The Carnegie-Tsinghua Center hosted Professor Thomas Bernauer of Swiss Federal Institute of Technology in Zurich to discuss why a consensus on creating an international climate change agreement has been difficult to achieve. Zhang Haibin of Peking University and Li Ting of Tsinghua University joined the discussion. Carnegie-Tsinghua’s Wang Tao moderated the discussion.
Barriers to a Solution
- Long-term Solutions Difficult: Bernauer argued that changing politics and leadership transitions make it difficult to maintain the kind of long-term commitments that are necessary for effective climate change policy. As a result, current policy dialogues can only produce short-term solutions with no guarantee of long-term compliance, he concluded. Zhang added that climate change is difficult to tackle because it is a contentious topic due to the potential economic impact of measures and due to a lack of leadership.
- Free-Riders: Many nations feel it is not necessary to develop and implement climate change policies of their own because they could benefit from the existing policies of other nations, Bernauer said. He added that while democratic nations have generally made higher levels of commitment, there is no substantial difference in the actual measures taken by either democracies or non-democratic nations.
- Developing vs Developed Nations: The conflict between developing and developed nations over the historical responsibility for environmental issues has been the chief hold-up in climate change talks, Bernauer explained. The differences in their societal and political goals make far-reaching agreements difficult to achieve. Most of the developed nations peaked in terms of carbon emissions during the 1960s and 1970s. Since the majority of the world’s population lies in developing nations which have no opportunity or capacity to industrialize, Bernauer explained that there is a lack of incentive to tackle climate change issues in these nations.
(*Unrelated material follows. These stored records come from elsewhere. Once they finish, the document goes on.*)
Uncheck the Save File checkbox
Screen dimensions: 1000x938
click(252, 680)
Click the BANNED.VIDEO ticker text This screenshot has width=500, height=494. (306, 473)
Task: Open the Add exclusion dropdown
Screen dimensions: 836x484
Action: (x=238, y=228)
He added that if rich nations continue claiming that the cost of reforms is too high, less wealthy nations will certainly not be able to meet the same goals.
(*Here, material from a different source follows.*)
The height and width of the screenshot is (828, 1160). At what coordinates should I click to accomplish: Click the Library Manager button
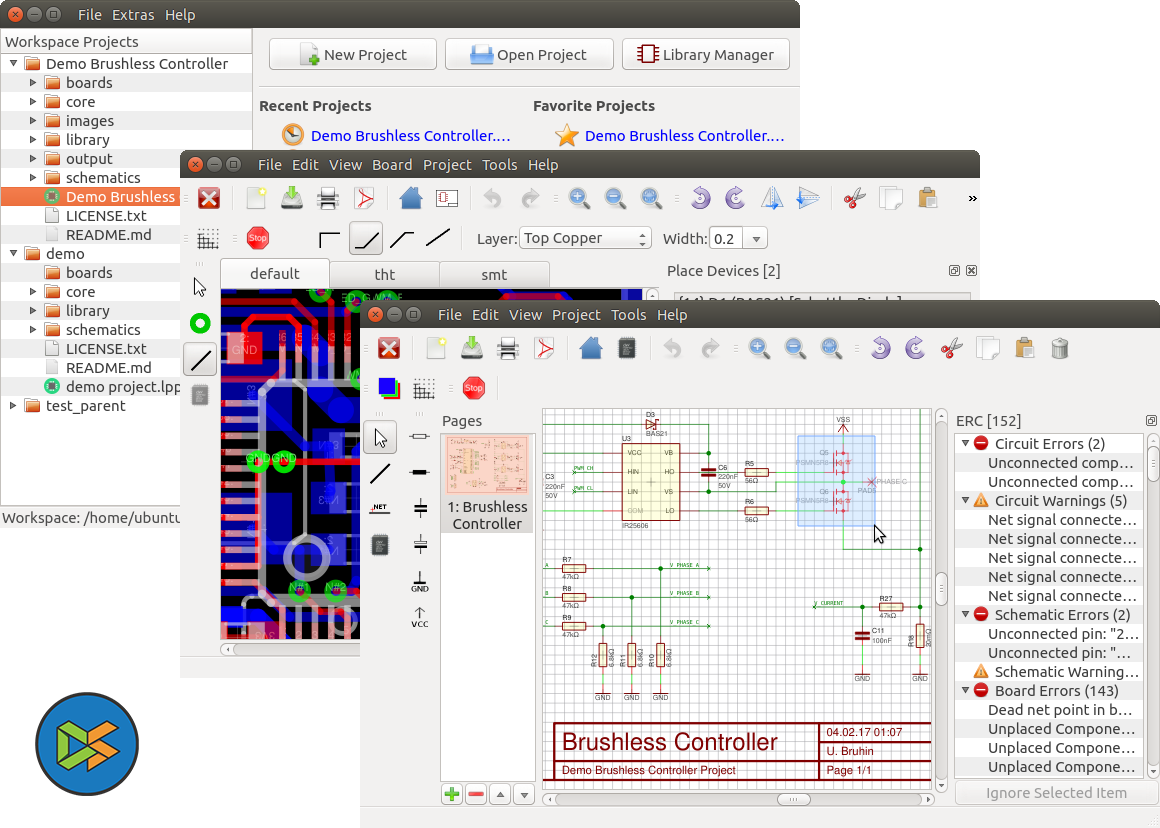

Potential Leaders for Climate Change Policy Reform
- The Proactive EU: The EU has been the most proactive when it comes to tackling climate change, Bernauer said. He explained that the EU had a head start due to the collapse of many Eastern European economies in the late twentieth century. The political slant of the EU’s social policy also lends itself towards acceptance of policy reforms that support environmental protection. The EU has the capacity to lead the global fight against climate change, according to Zhang, but it has been considerably weakened by the economic crisis and may not be able to rise to the challenge.
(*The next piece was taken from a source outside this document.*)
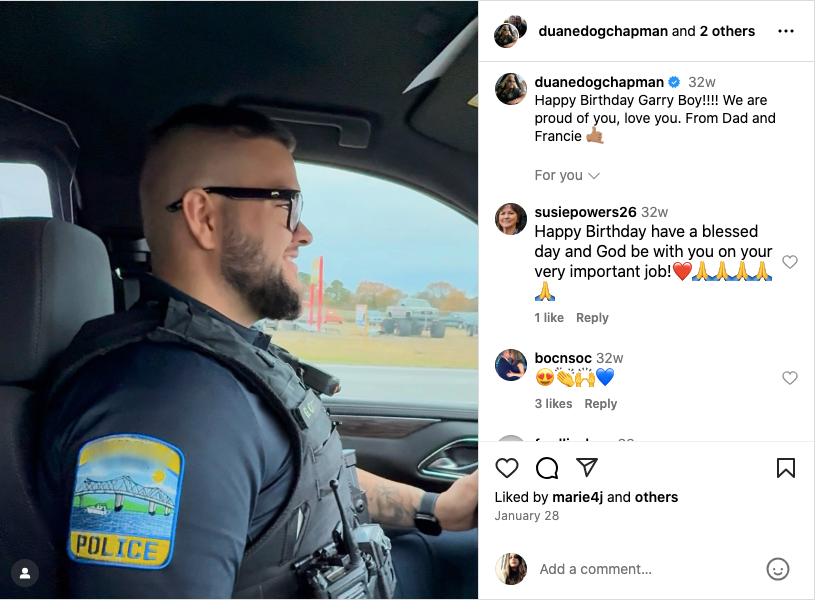Image resolution: width=818 pixels, height=604 pixels.
Task: Reply to susiepowers26's comment
Action: 594,319
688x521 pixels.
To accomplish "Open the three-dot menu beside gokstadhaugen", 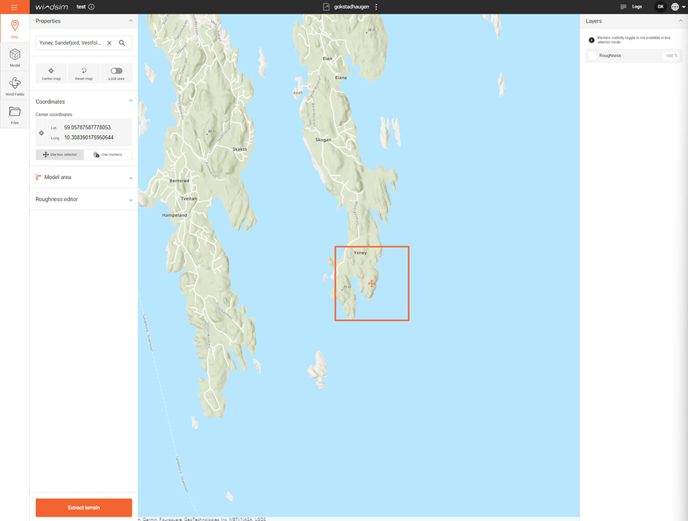I will tap(376, 7).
- China’s Potential Influence: Zhang argued that China does not have the capacity to become a global leader in tackling climate change, but added that China’s progress on carbon emissions has far exceeded that of other comparable nations. Li pointed out that between 1990 and 2010, China’s carbon emissions were reduced by 57 percent. This achievement is unprecedented and a sign of China’s dedication to combating climate change, as it was under no international obligations to adopt measures during that time, Li added. The participants addressed the tensions between China and the United States over which nation is responsible for taking the first step in climate change policy. Li asserted that China is willing to take action to tackle climate change, but under the Kyoto Protocol it is the responsibility of developed nations to take the first initiatives, as well as to help developing countries to reduce emissions and adapt to the severe impacts of climate change.
The Future of Climate Change
- Rio: As the Kyoto Protocol is increasingly seen as a failure, many nations wonder if the conference this year in Rio will provide any solutions. However, Bernauer expressed reservations on how positive the outcome might be from the Rio+20 Summit.
- Building Trust: Li further emphasized that it is very important to build mutual trust between the developing and developed nations. China is particularly concerned about the issue of fairness in climate change obligations. He warned that the current inaction by the United States on climate negotiation is perceived as unfair by much of the international community, when developing countries like China are undertaking ambitious climate policies and measures. One of the major obstacles to international negotiations will be convincing the United States to get on board with policy changes, as U.S. emissions per capita are twice that of any EU nation and triple that of China, Li concluded.
- Challenges: International economic downturns have a profound impact on the ability of nations to commit to policy changes, the participants concluded. But the main hurdle remains the lack of leadership and nations avoiding the responsibility to lead on climate change policy.